▸ To do
Nothing but the line containing "Viewport: 1200px width, 980px height." and the lines after it in the entries below should appear, each repeated exactly.

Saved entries
= = = = = = =

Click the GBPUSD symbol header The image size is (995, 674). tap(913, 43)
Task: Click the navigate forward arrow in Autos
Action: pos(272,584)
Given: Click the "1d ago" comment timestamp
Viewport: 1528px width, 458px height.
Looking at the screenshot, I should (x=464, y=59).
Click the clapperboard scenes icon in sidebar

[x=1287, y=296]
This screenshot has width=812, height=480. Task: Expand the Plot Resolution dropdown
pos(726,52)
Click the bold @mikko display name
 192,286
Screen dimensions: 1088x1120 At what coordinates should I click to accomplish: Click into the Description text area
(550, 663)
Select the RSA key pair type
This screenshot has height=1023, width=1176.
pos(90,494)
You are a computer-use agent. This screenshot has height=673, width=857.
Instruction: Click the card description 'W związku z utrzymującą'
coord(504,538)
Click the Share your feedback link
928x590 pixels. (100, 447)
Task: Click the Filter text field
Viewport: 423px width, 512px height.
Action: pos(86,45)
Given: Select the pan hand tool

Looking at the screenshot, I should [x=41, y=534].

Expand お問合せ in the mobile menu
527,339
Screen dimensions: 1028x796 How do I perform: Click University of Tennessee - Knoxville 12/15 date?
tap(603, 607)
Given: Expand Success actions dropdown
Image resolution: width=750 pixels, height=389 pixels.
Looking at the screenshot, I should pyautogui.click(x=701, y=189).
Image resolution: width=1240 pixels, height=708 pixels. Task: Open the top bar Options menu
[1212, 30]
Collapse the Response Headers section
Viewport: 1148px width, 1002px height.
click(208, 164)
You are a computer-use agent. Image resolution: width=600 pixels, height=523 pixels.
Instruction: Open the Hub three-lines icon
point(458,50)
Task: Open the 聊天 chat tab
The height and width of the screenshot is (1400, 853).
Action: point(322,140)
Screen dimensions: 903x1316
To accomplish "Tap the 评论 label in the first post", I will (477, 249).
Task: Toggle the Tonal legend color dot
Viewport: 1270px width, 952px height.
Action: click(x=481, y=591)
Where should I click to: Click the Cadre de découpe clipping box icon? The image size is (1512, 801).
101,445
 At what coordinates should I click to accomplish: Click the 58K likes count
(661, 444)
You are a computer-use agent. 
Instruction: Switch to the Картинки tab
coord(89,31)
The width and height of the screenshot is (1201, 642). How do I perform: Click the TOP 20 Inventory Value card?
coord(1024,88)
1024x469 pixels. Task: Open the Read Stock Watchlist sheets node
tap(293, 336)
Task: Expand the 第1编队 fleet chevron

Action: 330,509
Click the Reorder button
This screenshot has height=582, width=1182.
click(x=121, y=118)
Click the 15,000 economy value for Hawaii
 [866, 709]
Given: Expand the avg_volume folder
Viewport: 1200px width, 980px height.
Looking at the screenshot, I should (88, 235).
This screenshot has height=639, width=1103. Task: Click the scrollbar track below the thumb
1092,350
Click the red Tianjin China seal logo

= = = = = = =

▸ Finished exercise
Viewport: 1200px width, 980px height.
Looking at the screenshot, I should (88, 235).
This screenshot has height=639, width=1103. Task: Click the scrollbar track below the thumb
1092,350
Click the red Tianjin China seal logo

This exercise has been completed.